* _TEXT SHOWN_:
——————
In conventional systems, the tester processor 101 needs to contain the functional logic blocks to generate the commands and test patterns used in testing the DUTs, such as the pattern generator 102 and the comparator 106, programmed in software directly on the processor. However, in some instances certain functional blocks such as the comparator 106 may be implemented on a field programmable gate array (FPGA), which is an application specific integrated circuit (ASIC) type semiconductor device that can program logic circuits according to a user's demand.
The FPGAs used in conventional systems rely on the tester processor 101 to transfer the commands and test patterns to the FPGA, which the FPGA in turn relays over to the DUTs. Because the tester processor, and not the FPGA, is responsible for generating the commands and test patterns, the number and type of DUTs that can be tested with a given ATE body is limited by the processing capabilities and programming of the tester processor. Where the tester processor generates all the commands and test patterns, bandwidth constraints on the system bus 130 connecting the tester processor to the various hardware components, including any FPGA devices and hardware bus adapter sockets, also places an upper limit on the number of DUTs that can tested simultaneously.
Also, in conventional systems, the communication protocol used to communicate with the DUTs is fixed because the hardware bus adapter cards that plug into the ATE body 100 are single purpose devices that are designed to communicate in only one protocol and cannot be reprogrammed to communicate in a different protocol. For example, an ATE body configured to test PCIe devices will have hardware bus adapter cards plugged into the body that support only the PCIe protocol. In order to test DUTs supporting a different protocol, e.g., SATA the user would ordinarily need to replace the PCIe hardware bus adapter cards with bus adapter cards supporting the SATA protocol. Unless the PCIe hardware bus adapter cards are physically substituted with cards supporting the other protocol, such a system can only test DUTs that support the PCIe protocol. Thus, on the test floor, critical time is consumed replacing hardware bus adapter cards when DUTs running a different protocol from the one that the existing adapter cards support need to be tested.
——————
* _DATA EXCERPT_:

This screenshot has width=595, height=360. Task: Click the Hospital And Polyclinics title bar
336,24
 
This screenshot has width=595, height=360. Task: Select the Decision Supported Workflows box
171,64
——————
* _COMPLETE THE FOLLOWING_:
[1] From the passage on automated test equipment, copy verbatim the part that opens with the words containing "In conventional systems, the tester" and closes with "a user's demand.".
[2] In two sentences, summarize the passage on automated test equipment.
[3] Write the next part of the passage on automated test equipment, picking up after its final sentence.

* _RESULTS BY TASK_:
[1]
In conventional systems, the tester processor 101 needs to contain the functional logic blocks to generate the commands and test patterns used in testing the DUTs, such as the pattern generator 102 and the comparator 106, programmed in software directly on the processor. However, in some instances certain functional blocks such as the comparator 106 may be implemented on a field programmable gate array (FPGA), which is an application specific integrated circuit (ASIC) type semiconductor device that can program logic circuits according to a user's demand.

[2] In conventional test systems, the tester processor, not the FPGA, generates the commands and test patterns, so the processor's capabilities and programming limit the number and type of DUTs that can be tested, and system bus bandwidth caps how many can be tested simultaneously. The hardware bus adapter cards also support only one protocol, such as PCIe, so testing DUTs that use another protocol, like SATA, requires physically replacing the cards, which consumes critical time on the test floor.

[3]
Another drawback of current tester systems is that the test systems tend to be large, cumbersome and cost-prohibitive. For example, the ATE body 100 in FIG. 1 may be a tester system configured to connect to and test tens or hundreds of DUTs simultaneously. While larger test systems may be ideal for testing in a production environment where a high volume of devices needs to be tested post-production, they are not ideal for development environments. In development environments, a development engineer may need to connect at most one or two DUTs to a tester system in order to perform debugging or other types of diagnostic testing.
A further challenge associated with traditional tester systems is that they do not provide adequate functionality to enable a development engineer to test next generation devices that are not commercially available. For example, if a next generation PCIe device or DUT is not yet commercially available, a development engineer would have no way of testing firmware or software being developed for the next generation device. In other words, traditional tester systems do not provide functionality that allows a development engineer to readily develop and test firmware or software targeted towards yet to be produced next generation devices.